- _Text_:
"""
- Cover to The Complete D.R. & Quinch, 2006 featuring the title characters. Art by Alan Davis.
- Created by: Alan Moore Alan Davis

Publication information
- Publisher: Originally IPC Media (Fleetway) until 1999, thereafter Rebellion Developments
- Schedule: Weekly
| Title(s) |
| 2000 AD |
- Genre: Science fiction;
- Publication date: May 1983 – August 1987

Creative team
- Writer(s): Alan Moore Jamie Delano
- Artist(s): Alan Davis
- Letterer(s): Steve Potter
- Editor(s): Tharg (Steve MacManus)

= D.R. & Quinch =

D.R. & Quinch is a comic strip about two delinquent alien drop-outs. It was created by Alan Moore and Alan Davis for the British weekly comics anthology 2000 AD. It first appeared in 1983. The strip was the tale of how two alien teenage students Waldo "D.R." (for "Diminished Responsibility") Dobbs, a scheming criminal mastermind, and Ernest Errol Quinch, his muscular purple-skinned companion in crime, have influenced Earth's history in various anarchic ways.

==Publication history==
===Creation and concept===
D.R. and Quinch began in 2000 AD as a one-off comic in the Time Twisters series titled “D.R. and Quinch Have Fun On Earth”. The characters were initially meant to only appear once but they proved so popular that they were given their own semi-regular series.

D.R. and Quinch were inspired by the National Lampoon characters O.C. and Stiggs. The film Animal House has also been cited as an influence. Alan Davis took visual inspiration from the cartoon style of Leo Baxendale’s Grimly Feendish. Alan Moore has described D.R. & Quinch as belonging to the tradition of British teenage delinquency comics, comparable to Dennis the Menace except with “a thermonuclear capacity”.

=== Later appearances ===
The pair's last storyline, "D.R. and Quinch Go to Hollywood," ran from progs 363 to 367 and is considered to be Moore and Davis's finest D.R. and Quinch story. However, at the time, the Moore/Davis partnership was undergoing strain due to Moore refusing permission for their Captain Britain work to be reprinted. The pair's last D.R. and Quinch work together was in the 2000 AD Sci-Fi Special in 1985.

D.R. and Quinch continued to appear in 2000 AD from progs 525 to 534 in the form of an advice column with readers sending in letters with personal problems solved by D.R. and Quinch in their own way. One such column was "hijacked" by D.R.'s girlfriend Crazy Chrissy. These later episodes were written by Jamie Delano.

In 1986 Titan Books released a collection of all D.R. and Quinch stories from 2000 AD called D.R. and Quinch's Totally Awesome Guide To Life. It became one of Titan's best selling books in their lines of 2000 AD reprints. The book went out of print several times and it has since been collected as The Complete D.R. and Quinch (ISBN 1-84023-345-1) in 2001.

In 2018, INDIO comics released a story, "D.R. & Quinch Hijack Free Comic Book Day", which was part of a "2000 AD Regened" all-ages comic created for Free Comic Book Day. The strip was created by Owen Michael Johnson and Colin Bell.
"""
In the D.R. & Quinch article, which National Lampoon characters inspired the strip's title pair?

- _Data extract_:
"""
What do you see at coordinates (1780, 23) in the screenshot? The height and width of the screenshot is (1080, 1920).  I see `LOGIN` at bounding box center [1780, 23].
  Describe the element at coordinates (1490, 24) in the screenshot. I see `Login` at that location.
"""
- _Result for this task_:
O.C. and Stiggs